## What this task involves
Please start at the first line of the records beneath and quote each line exactly, ending with the line containing "Click scroll down".

[Stored dataset items]
──────
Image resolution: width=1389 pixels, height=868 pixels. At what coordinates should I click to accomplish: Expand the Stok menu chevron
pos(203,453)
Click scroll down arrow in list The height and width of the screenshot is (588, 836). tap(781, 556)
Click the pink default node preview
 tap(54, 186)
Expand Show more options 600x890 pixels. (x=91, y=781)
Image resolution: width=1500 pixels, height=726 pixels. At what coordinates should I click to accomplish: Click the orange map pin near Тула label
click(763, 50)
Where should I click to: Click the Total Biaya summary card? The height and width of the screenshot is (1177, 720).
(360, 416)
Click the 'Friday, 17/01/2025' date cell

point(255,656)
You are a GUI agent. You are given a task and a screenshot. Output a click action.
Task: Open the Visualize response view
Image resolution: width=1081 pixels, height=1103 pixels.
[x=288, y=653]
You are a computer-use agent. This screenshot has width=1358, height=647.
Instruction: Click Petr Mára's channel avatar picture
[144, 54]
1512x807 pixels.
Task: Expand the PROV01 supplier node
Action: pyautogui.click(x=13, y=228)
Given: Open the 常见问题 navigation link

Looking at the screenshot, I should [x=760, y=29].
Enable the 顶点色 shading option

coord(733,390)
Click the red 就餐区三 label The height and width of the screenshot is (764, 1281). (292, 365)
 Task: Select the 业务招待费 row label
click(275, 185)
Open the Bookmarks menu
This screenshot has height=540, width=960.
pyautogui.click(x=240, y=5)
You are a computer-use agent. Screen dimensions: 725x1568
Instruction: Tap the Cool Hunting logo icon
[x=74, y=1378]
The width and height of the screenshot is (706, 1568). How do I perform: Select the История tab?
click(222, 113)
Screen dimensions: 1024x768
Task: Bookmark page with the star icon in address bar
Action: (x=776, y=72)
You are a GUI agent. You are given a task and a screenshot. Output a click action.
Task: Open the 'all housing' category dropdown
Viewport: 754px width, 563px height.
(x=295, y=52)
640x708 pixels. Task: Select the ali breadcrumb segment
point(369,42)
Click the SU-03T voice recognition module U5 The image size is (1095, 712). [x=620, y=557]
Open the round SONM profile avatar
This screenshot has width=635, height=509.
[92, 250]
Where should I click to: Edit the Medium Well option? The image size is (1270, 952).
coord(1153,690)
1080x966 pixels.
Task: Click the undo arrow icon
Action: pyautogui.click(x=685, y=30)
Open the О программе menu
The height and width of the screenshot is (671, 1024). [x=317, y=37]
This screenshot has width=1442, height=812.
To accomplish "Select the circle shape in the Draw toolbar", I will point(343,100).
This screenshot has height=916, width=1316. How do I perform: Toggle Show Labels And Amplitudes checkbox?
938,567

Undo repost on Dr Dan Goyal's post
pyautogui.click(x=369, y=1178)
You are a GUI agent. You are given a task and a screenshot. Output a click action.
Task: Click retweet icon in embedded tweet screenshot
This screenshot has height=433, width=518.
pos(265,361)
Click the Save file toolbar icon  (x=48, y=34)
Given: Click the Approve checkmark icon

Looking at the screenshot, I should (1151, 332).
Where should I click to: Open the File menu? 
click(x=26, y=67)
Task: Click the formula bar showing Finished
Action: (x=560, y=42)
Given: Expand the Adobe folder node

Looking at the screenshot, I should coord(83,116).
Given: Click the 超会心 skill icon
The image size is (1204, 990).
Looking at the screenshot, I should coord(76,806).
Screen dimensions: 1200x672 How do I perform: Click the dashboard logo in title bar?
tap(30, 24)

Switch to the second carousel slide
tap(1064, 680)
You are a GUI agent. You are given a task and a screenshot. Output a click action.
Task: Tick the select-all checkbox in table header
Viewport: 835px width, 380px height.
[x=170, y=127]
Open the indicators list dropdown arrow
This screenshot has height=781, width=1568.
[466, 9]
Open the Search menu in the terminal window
──────
## Solution for this problem
Image resolution: width=1389 pixels, height=868 pixels. At what coordinates should I click to accomplish: Expand the Stok menu chevron
pos(203,453)
Click scroll down arrow in list The height and width of the screenshot is (588, 836). tap(781, 556)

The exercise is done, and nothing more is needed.